Legislature Shouldn't Count on Voter Support for Taxes
The Chronicle • Mar 23, 2009
Representatives of the hospital industry and labor unions in this state are hoping Washington voters will ultimately approve about $2 billion in new taxes this year.
The state is facing a budget deficit of $8.8 billion as tax revenues continue to underperform this past year and spending has continued to rise during the past several years in Olympia.
Already lawmakers have made about $730 million in spending cuts. Add those cuts to about $3 billion in coming federal stimulus aid, and the Legislature needs to somehow close the remaining $4.2 billion gap between revenues and current spending levels.
Now that the March revenue forecast has come in last week, our Legislature can get to work in earnest in preparing a balanced budget. The Legislature is expected to make deep cuts in education, services, parks and state worker benefits. It might also include thousands of job cuts in state government from various agencies and both our public schools and colleges.
Once the budget is released to the public, with the cuts in programs and people, the real budget campaign will begin as the special interest groups will tell us we must restore some of their cherished programs.
We are not so sure the taxpayers will be willing to vote in these new taxes, but certainly expect a full-court press by the various interest groups and the Democrats in Olympia to push for the higher spending levels.
Arun Raha is Washington state's chief economist.
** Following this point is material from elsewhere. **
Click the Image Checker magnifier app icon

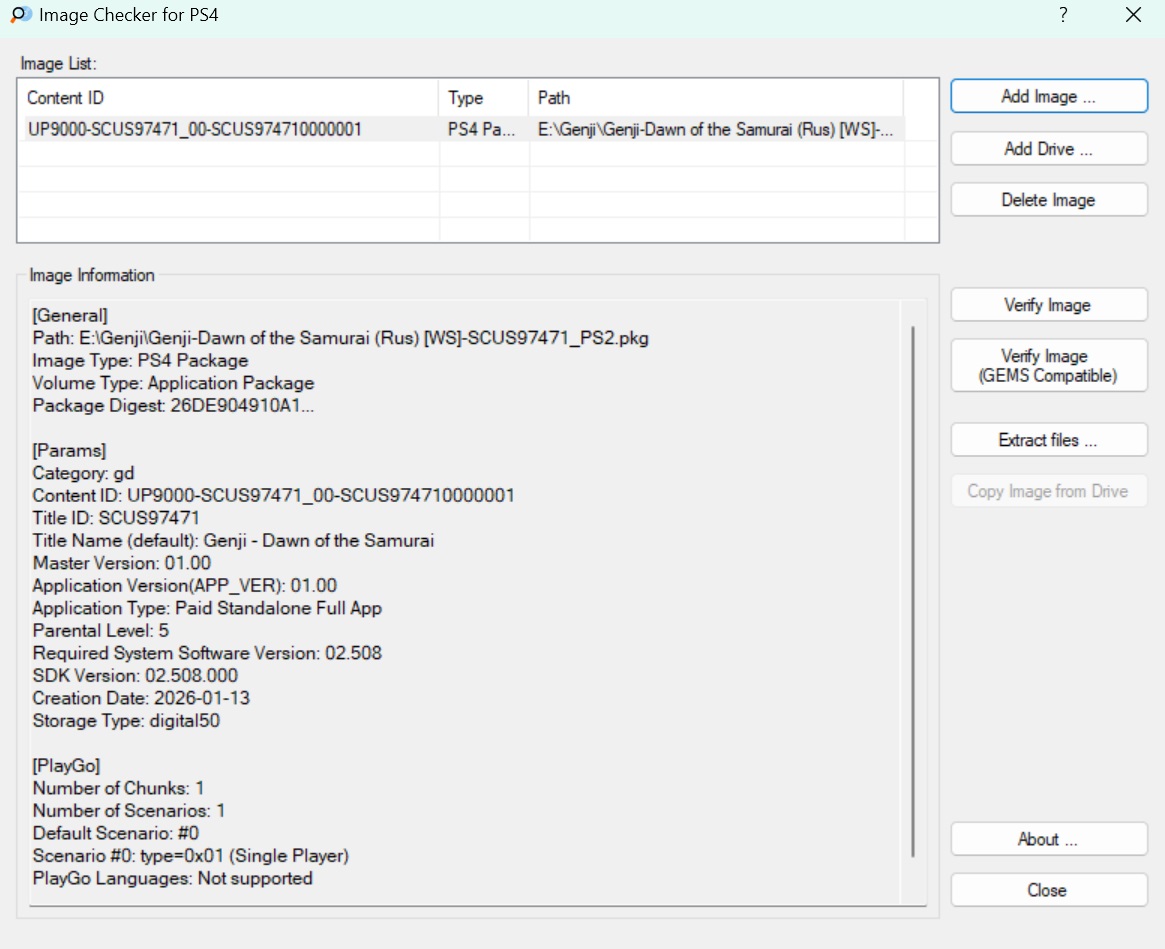tap(18, 15)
He said our current financial situation in the nation is the worst since the Great Depression. Raha said it is entirely possible the state economy will continue to sink. Raha said he expects the state's economy will finally bottom out in the third quarter of this year, and then start to improve during the final quarter of 2009. He predicted unemployment in the state will peak at about 10 percent.
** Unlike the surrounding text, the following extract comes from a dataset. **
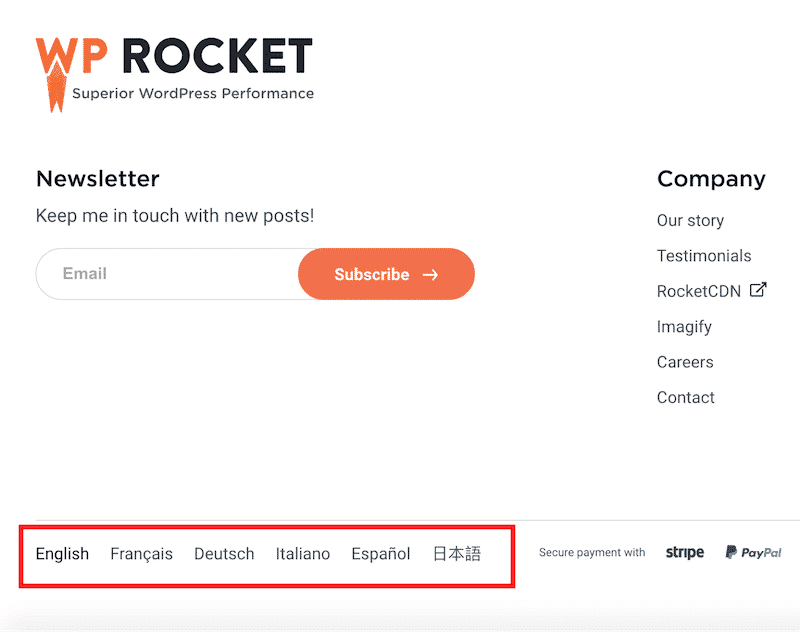Switch the site to Français

pos(141,553)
Our state representative in the House, Rep. Gary Alexander, R-Olympia, has been constant and consistent in what he believes would be a prudent approach to our state budget.
“We need to start with reassessing the programs and projects the Legislature created or added to over the last four years of unrestrained spending” he said. “We should then prioritize our spending based on the revenues that are available, not on what we want.”
The state doesn't need to increase spending as it has at a pace of about 33 percent the past four years. The state needs to begin the painful, but practical process of learning to spend only as much as it takes in, which might indeed be painful.